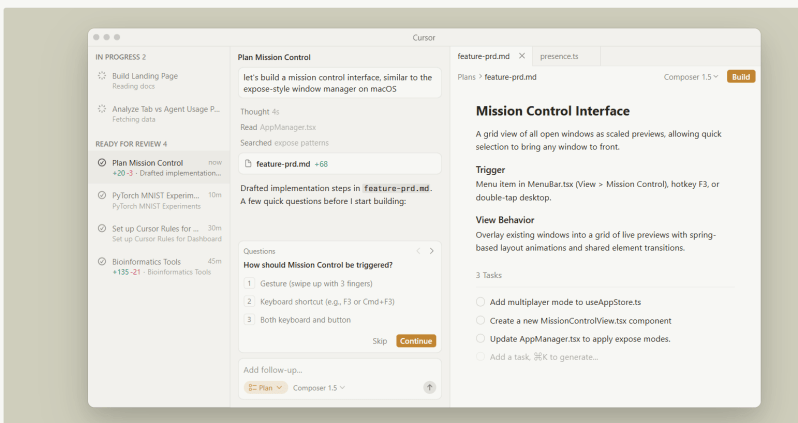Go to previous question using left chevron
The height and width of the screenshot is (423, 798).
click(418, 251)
==
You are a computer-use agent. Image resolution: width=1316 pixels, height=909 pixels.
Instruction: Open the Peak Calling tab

Action item - Copy back the listing above exactly, but only from the line with "You are a computer-use" through the line with "Instruction: Open the Peak Calling tab", both ends included.

Answer for the task -
You are a computer-use agent. Image resolution: width=1316 pixels, height=909 pixels.
Instruction: Open the Peak Calling tab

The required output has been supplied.